**Jobs**
(a) According to the employment agreement provision on termination after a Change of Control, over how many fiscal years is the Executive's annual bonus averaged when calculating the Pro Rata Bonus?
(b) Continue the employment agreement provision on termination after a Change of Control from the point at which it stops.

**Excerpted text**
* BEGIN *

If, after a Change of Control and during the Employment Term, (1) the
Executive's status as an officer and employee is terminated by reason of the
Executive's death, (2) the Post-Transaction Corporation terminates the
Executive's status as an officer and employee by reason of Executive's
Disability, or (3) the Executive retires and terminates his status as an officer
and employee, then, subject to Section 2.3(f) and, if applicable, the six-month
delay set forth in Section 2.7:
(i) the Post-Transaction Corporation or an Affiliate will
pay to the Executive or his legal representatives the Executive's Base
Salary earned through the Termination Date to the extent not previously
paid (the "Accrued Salary");
(ii) the Post-Transaction Corporation or an Affiliate will
pay to the Executive or his legal representatives a pro rata bonus in an
amount determined by (1) calculating the average of the annual bonus
received by the Executive in the three most recently completed fiscal
years prior to the Termination Date, then (2) multiplying such bonus
amount by the fraction obtained by dividing the number of days in the
year through the Termination Date by 365 (the "Pro Rata Bonus"); and
(iii) the Post-Transaction Corporation or an Affiliate will
pay or deliver, as appropriate, all other benefits earned by the
Executive or accrued for his benefit pursuant to any employee benefit
plans maintained by the Post-Transaction Corporation or its Affiliates
with respect to services rendered by the Executive prior to the
Termination Date.

* END *

A block of data
* BEGIN *

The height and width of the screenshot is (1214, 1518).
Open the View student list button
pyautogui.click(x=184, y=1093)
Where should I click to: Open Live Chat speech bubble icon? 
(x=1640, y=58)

* END *

**The responses**
(a) The three most recently completed fiscal years prior to the Termination Date.

(b)
(b) Termination by Company for Cause; by Executive for other than
Good Reason. If, after a Change of Control and during the Employment Term, the
Executive's status as an officer and employee is terminated by the
Post-Transaction Corporation or an Affiliate for Cause, or by the Executive for
other than Good Reason, the Post-Transaction Corporation or Affiliate will pay
to the Executive the Accrued Salary without further obligation to the Executive
other than for obligations by law and obligations for any benefits earned by the
Executive or accrued for his benefit pursuant to any employee benefit plans
maintained by the Post-Transaction Corporation or Affiliate with respect to
services rendered by the Executive prior to the Termination Date.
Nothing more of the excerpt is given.